BLOCO CONTRA EIXO OCIDENTAL

Brasil e China se unem contra EUA no G20 em busca de reformas

Bandeiras do Brasil e da China lado a lado
Bandeiras do Brasil e da China

Secretário do Ministério da Fazenda afirma que Brasil e China buscam impor reformas no G20, presidido pelos EUA. Cúpula será em Miami entre 15 e 16 de dezembro.

Brasil e China articulam uma frente comum para contestar a influência dos Estados Unidos na próxima cúpula de líderes do G20, que ocorrerá em Miami, na Flórida, nos dias 15 e 16 de dezembro de 2026. A decisão foi comunicada nesta terça-feira, 09/06/2026, pelo secretário de Assuntos Internacionais do Ministério da Fazenda, Mathias Alencastro, em Pequim.

Alencastro revelou que ambos os governos manifestam insatisfação com o modelo de gestão que os EUA, sob a presidência do G20, vêm "impondo". A estratégia consiste em formar um bloco para pressionar por reformas na estrutura do grupo e modernizar suas operações. O secretário destacou a importância de aproveitar a realização do evento em solo norte-americano para impulsionar essa agenda, lembrando que o presidente Donald Trump não compareceu à cúpula anterior na África do Sul.
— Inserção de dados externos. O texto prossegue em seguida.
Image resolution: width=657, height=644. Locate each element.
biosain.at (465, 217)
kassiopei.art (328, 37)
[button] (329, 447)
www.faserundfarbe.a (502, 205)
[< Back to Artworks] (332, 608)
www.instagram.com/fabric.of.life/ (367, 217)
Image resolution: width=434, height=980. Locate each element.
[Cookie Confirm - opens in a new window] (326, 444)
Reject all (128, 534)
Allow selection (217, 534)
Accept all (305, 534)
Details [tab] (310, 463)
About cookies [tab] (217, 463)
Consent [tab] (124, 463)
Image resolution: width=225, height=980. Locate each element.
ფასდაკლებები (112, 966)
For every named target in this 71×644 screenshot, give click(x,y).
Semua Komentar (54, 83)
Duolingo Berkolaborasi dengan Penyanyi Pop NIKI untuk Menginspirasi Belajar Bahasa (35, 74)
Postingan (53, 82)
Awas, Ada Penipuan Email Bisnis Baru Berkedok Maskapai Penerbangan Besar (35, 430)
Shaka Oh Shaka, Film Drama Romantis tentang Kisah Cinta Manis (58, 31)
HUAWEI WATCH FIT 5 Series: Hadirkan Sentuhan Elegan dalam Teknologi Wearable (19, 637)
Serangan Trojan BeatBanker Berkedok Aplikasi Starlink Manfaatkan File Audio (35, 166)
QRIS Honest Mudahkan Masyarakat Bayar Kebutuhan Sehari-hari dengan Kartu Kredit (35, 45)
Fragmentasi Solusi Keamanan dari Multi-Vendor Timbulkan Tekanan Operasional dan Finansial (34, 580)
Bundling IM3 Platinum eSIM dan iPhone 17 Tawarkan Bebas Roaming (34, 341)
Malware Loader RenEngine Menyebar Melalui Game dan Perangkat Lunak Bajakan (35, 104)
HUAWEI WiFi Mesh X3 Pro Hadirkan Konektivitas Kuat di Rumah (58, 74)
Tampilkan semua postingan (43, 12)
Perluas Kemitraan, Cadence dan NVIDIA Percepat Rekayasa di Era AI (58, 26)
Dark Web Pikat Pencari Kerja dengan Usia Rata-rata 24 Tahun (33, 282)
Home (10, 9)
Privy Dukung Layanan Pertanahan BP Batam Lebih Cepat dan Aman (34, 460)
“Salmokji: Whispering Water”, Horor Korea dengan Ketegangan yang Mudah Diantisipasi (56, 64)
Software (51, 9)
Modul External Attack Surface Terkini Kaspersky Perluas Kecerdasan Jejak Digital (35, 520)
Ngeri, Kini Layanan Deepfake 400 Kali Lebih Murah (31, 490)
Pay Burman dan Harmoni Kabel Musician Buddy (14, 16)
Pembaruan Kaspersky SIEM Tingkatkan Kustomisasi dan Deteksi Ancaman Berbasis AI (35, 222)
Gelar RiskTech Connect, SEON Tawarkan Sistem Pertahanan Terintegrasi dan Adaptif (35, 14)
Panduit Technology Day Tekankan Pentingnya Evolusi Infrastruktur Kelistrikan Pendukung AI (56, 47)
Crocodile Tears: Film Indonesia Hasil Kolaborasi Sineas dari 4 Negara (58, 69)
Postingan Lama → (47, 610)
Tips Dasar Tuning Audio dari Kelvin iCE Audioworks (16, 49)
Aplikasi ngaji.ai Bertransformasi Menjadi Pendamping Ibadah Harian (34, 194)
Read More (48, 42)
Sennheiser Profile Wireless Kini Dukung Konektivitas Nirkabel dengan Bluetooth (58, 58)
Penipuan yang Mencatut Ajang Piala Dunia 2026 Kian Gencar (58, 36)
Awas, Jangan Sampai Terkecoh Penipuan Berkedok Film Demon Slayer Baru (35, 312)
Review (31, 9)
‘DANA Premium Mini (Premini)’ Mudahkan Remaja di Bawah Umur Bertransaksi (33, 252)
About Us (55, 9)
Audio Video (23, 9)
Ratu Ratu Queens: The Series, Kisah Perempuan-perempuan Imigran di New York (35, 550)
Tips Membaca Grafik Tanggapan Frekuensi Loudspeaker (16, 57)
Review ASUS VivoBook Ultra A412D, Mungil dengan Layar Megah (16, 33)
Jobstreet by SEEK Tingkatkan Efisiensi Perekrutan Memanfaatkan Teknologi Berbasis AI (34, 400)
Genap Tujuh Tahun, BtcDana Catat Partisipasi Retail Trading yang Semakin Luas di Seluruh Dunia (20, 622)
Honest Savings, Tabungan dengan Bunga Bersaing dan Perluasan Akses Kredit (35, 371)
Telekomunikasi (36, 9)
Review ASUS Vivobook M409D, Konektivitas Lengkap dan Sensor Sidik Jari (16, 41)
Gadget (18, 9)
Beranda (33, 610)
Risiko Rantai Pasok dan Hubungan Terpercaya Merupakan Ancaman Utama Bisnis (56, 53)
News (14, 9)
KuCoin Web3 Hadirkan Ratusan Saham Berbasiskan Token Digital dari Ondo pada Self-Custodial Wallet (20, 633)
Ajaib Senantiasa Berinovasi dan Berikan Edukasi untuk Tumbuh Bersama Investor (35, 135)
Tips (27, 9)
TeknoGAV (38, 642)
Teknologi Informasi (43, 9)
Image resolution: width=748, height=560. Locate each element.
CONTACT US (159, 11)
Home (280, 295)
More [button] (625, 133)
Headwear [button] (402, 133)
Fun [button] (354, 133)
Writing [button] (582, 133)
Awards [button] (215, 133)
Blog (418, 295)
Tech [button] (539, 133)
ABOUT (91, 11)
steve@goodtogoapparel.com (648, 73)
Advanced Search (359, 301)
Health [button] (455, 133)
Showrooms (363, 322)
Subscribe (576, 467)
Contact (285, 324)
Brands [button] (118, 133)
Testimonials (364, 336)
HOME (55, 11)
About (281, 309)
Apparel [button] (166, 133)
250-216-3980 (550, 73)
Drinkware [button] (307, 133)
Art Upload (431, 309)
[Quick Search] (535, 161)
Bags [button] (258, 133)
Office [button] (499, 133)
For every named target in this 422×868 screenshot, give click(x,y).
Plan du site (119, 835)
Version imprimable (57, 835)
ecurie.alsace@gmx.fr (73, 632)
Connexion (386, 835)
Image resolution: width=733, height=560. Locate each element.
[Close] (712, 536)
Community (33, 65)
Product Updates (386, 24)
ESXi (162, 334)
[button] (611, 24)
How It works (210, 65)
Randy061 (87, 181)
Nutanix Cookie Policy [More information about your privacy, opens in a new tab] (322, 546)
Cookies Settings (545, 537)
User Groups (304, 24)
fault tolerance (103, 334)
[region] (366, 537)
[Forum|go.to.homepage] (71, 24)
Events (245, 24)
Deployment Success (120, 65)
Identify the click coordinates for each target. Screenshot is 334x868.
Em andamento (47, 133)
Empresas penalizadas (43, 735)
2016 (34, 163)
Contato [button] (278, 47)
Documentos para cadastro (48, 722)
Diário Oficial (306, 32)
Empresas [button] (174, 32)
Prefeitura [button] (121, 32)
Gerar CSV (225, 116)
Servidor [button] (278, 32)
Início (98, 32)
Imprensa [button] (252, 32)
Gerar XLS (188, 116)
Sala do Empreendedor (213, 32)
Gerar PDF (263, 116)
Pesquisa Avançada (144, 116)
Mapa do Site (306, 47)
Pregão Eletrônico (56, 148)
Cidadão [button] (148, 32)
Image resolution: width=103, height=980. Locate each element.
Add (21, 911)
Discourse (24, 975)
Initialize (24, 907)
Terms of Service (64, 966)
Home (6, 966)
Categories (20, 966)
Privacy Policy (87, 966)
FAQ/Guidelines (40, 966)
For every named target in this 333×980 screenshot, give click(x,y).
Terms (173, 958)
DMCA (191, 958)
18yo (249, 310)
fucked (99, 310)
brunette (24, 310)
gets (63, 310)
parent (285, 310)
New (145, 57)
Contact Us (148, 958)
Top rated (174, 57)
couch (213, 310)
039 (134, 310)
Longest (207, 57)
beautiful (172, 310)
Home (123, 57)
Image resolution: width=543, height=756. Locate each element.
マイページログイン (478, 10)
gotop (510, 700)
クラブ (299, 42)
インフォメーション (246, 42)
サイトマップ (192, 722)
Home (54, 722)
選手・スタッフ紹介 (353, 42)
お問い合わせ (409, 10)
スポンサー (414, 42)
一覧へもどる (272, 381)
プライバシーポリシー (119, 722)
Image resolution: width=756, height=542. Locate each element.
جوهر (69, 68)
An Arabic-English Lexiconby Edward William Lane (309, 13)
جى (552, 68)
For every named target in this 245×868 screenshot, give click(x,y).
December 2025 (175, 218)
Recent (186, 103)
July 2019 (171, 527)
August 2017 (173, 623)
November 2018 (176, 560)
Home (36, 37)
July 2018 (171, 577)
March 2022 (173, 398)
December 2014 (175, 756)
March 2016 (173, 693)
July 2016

"A gente vê uma necessidade de preservar o G20 como foro principal das relações internacionais e, ao mesmo tempo, aproveitar essa presença dos Estados Unidos para impor algumas reformas, alguma modernização do G20, deixá-lo um pouco mais eficiente, um pouco mais enxuto", declarou Alencastro.

O secretário explicou que a intenção é manter a cúpula como um espaço aberto ao multilateralismo, apto a debater "os grandes equilíbrios globais", com ênfase na discussão de modelos de financiamento sustentável. Esses detalhes sobre as reformas que Brasil e China pretendem propor foram discutidos durante o 3º Fórum de Cooperação Financeira Brasil-China.

No evento em Pequim, Mathias Alencastro esteve acompanhado pelo vice-ministro das Finanças chinês, Liao Min. O encontro evidenciou a forte sintonia entre as nações em relação aos temas globais. Alencastro ressaltou a intensificação das relações diplomáticas nos últimos anos, impulsionada pelo protagonismo brasileiro na presidência do G20 em 2024, dos Brics em 2025 e como sede da COP 30 (Conferência das Nações Unidas sobre as Mudanças Climáticas) no ano passado.

Ele observou que o vice-ministro chinês tem o hábito de se reunir previamente com sua contraparte brasileira antes de eventos internacionais para alinhar estratégias e posições, reforçando a colaboração mútua na agenda global.